4 Visualizing the titration curve
Let’s calculate points for our titration curve, sampling τ from 0 (no added base) to 2.5 (excess base):
titrationCurve = Table[{τ, f[τ]}, {τ, 0, 2.5, 1/1000}];The derivative of the pH curve helps identify equivalence points, where we see sharp changes in pH:
df = f';We’ll calculate this derivative curve as well:
diffCurve = Table[{τ, Chop@df[τ]}, {τ, 0, 2.5, 1/1000}];Finally, we can plot both curves:
plot = ListLinePlot[
{titrationCurve, diffCurve},
PlotLegends -> {"pH(τ)", "dpH/dτ"},
PlotRange -> {{0, 2.5}, {0, 14}},
PlotTheme -> "Detailed",
FrameLabel -> {"degree of titration τ"}
]
The differential curve (\frac{\mathrm{d}\text{pH}}{\mathrm{d}\tau}) shows peaks at these equivalence points. The buffer regions, where pH changes slowly, occur around \tau = 0.5 and \tau = 1.5.

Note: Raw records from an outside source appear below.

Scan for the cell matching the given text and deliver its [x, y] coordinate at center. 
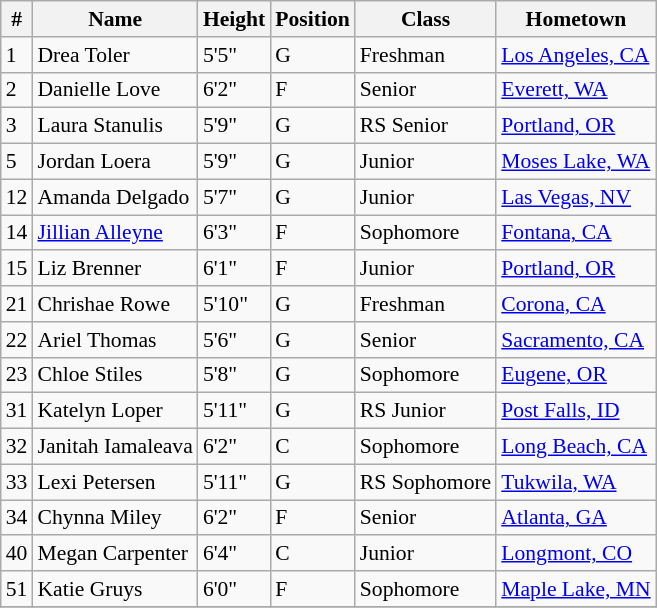
Katie Gruys [114, 589]
Katelyn Loper [114, 411]
5'8" [234, 375]
14 [17, 233]
Atlanta, GA [576, 518]
Sacramento, CA [576, 340]
Chynna Miley [114, 518]
5'6" [234, 340]
22 [17, 340]
Longmont, CO [576, 554]
Danielle Love [114, 90]
Amanda Delgado [114, 197]
32 [17, 447]
RS Sophomore [426, 482]
Position [312, 19]
33 [17, 482]
2 [17, 90]
Hometown [576, 19]
31 [17, 411]
Eugene, OR [576, 375]
Las Vegas, NV [576, 197]
Jillian Alleyne [114, 233]
Ariel Thomas [114, 340]
Corona, CA [576, 304]
Tukwila, WA [576, 482]
Lexi Petersen [114, 482]
Liz Brenner [114, 269]
Chloe Stiles [114, 375]
Height [234, 19]
Name [114, 19]
5'7" [234, 197]
Los Angeles, CA [576, 55]
Laura Stanulis [114, 126]
# [17, 19]
Janitah Iamaleava [114, 447]
40 [17, 554]
12 [17, 197]
RS Senior [426, 126]
15 [17, 269]
1 [17, 55]
Chrishae Rowe [114, 304]
23 [17, 375]
5'5" [234, 55]
5'10" [234, 304]
Class [426, 19]
3 [17, 126]
Everett, WA [576, 90]
RS Junior [426, 411]
Jordan Loera [114, 162]
21 [17, 304]
5 [17, 162]
6'0" [234, 589]
6'1" [234, 269]
Long Beach, CA [576, 447]
34 [17, 518]
6'4" [234, 554]
Fontana, CA [576, 233]
Megan Carpenter [114, 554]
Maple Lake, MN [576, 589]
51 [17, 589]
Drea Toler [114, 55]
6'3" [234, 233]
Post Falls, ID [576, 411]
Moses Lake, WA [576, 162]
From the cell containing the given text, extract its center point as (X, Y) coordinate. 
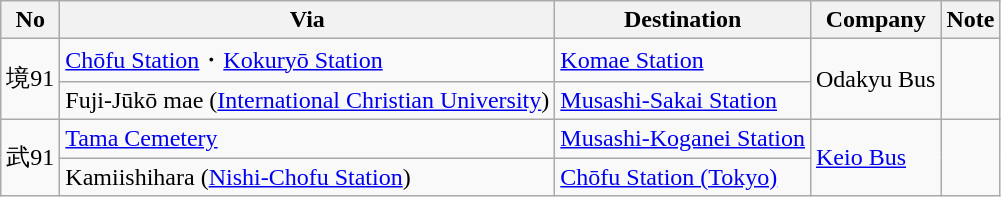
Company (875, 20)
Tama Cemetery (308, 138)
Note (970, 20)
Musashi-Sakai Station (683, 100)
No (30, 20)
Komae Station (683, 60)
Musashi-Koganei Station (683, 138)
Fuji-Jūkō mae (International Christian University) (308, 100)
Destination (683, 20)
Via (308, 20)
Kamiishihara (Nishi-Chofu Station) (308, 177)
Keio Bus (875, 157)
境91 (30, 80)
Chōfu Station (Tokyo) (683, 177)
Chōfu Station・Kokuryō Station (308, 60)
Odakyu Bus (875, 80)
武91 (30, 157)
Find where the given text appears and provide that cell's center as [X, Y] coordinate. 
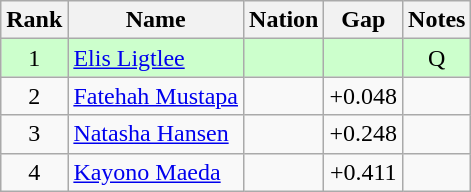
Name [156, 20]
2 [34, 96]
Q [437, 58]
3 [34, 134]
+0.048 [364, 96]
Elis Ligtlee [156, 58]
Rank [34, 20]
Nation [284, 20]
+0.248 [364, 134]
+0.411 [364, 172]
Fatehah Mustapa [156, 96]
Natasha Hansen [156, 134]
4 [34, 172]
Kayono Maeda [156, 172]
Notes [437, 20]
1 [34, 58]
Gap [364, 20]
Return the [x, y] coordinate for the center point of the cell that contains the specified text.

These buffer regions correspond to solutions where the ratio of acid to conjugate base forms provides resistance to pH changes upon addition of small amounts of strong base or acid.
With this analytical approach, we can predict titration behavior for any dibasic acid by simply changing the pK_{a} values in our model.